WHAT YOU ARE ASKED TO DO -
An exact copy of every entry is needed here; the images stay out.

= Beginning of Section =

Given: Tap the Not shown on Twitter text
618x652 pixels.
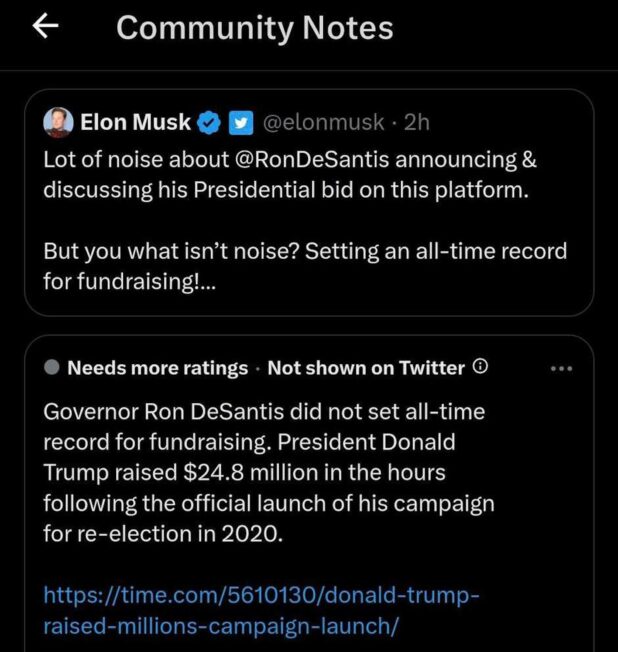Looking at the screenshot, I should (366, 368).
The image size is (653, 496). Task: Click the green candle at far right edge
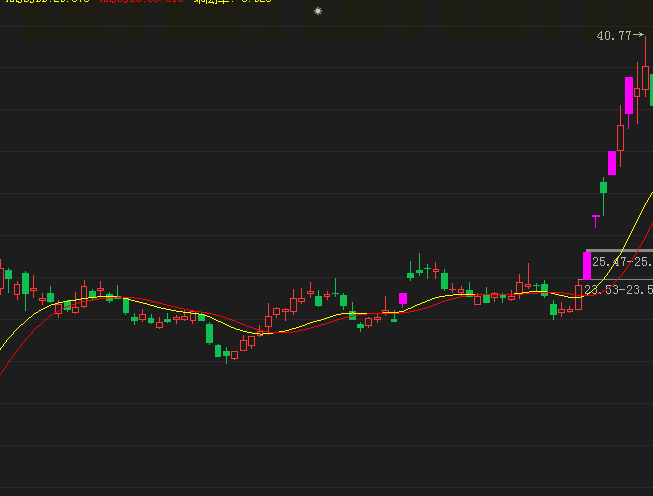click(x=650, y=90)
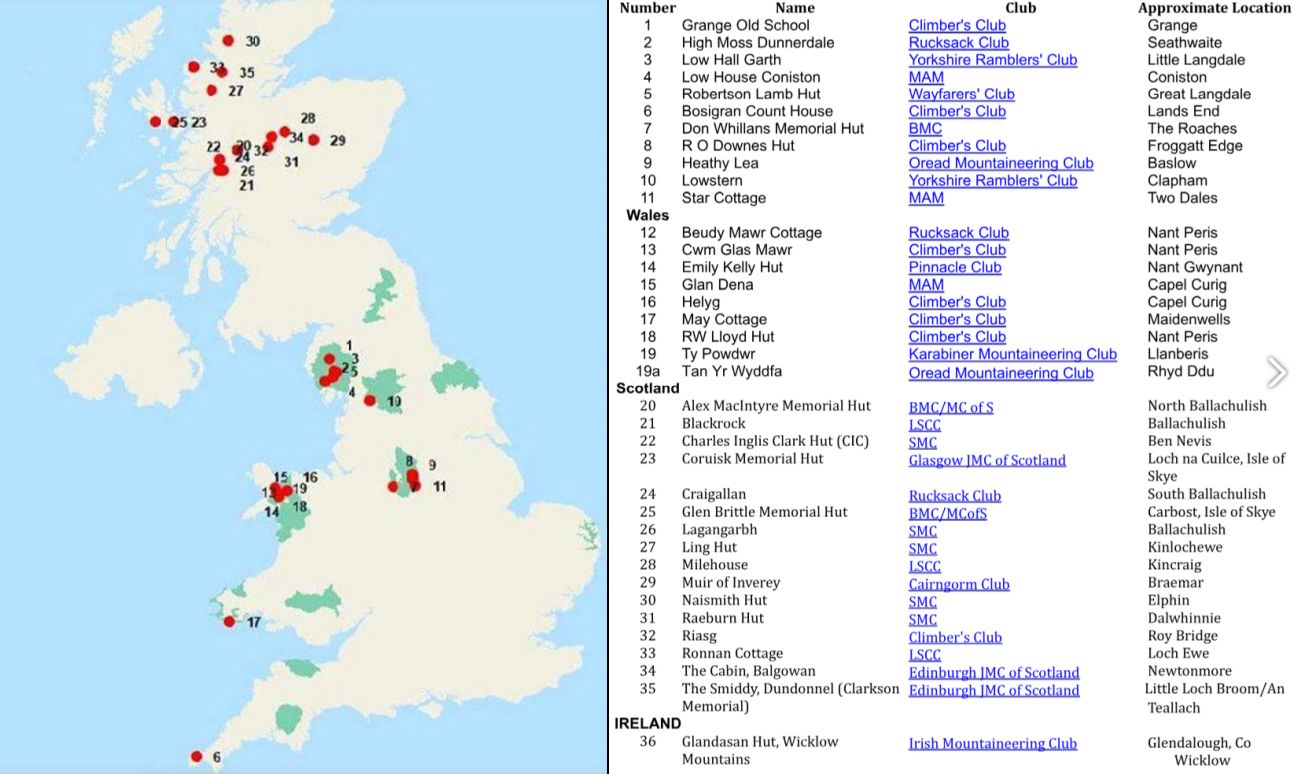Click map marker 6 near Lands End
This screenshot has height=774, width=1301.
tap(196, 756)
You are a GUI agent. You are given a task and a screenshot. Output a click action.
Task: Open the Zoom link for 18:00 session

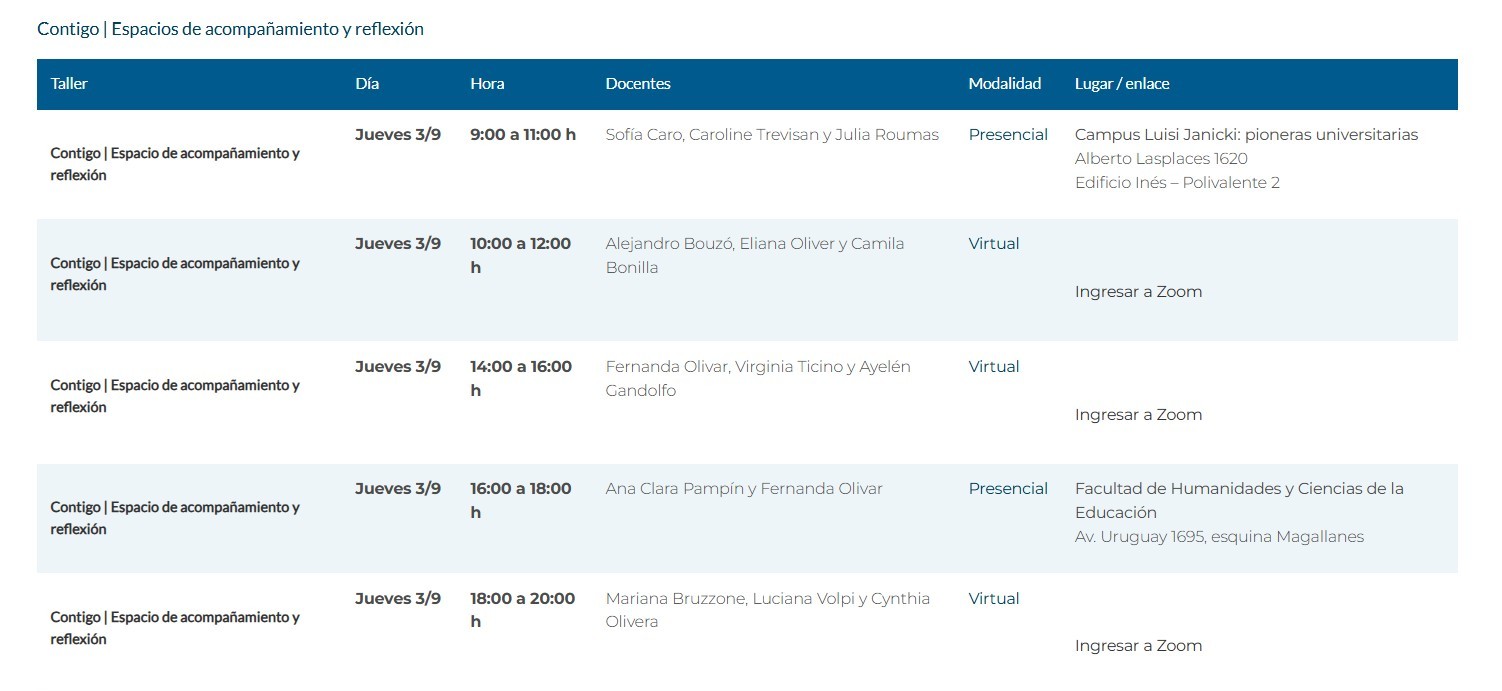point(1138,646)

= End of Section =

RESULT OF THIS EXERCISE -
Given: Tap the Not shown on Twitter text
618x652 pixels.
Looking at the screenshot, I should (366, 368).
The image size is (653, 496). Task: Click the green candle at far right edge
click(x=650, y=90)
Click map marker 6 near Lands End
This screenshot has height=774, width=1301.
tap(196, 756)
You are a GUI agent. You are given a task and a screenshot. Output a click action.
Task: Open the Zoom link for 18:00 session

point(1138,646)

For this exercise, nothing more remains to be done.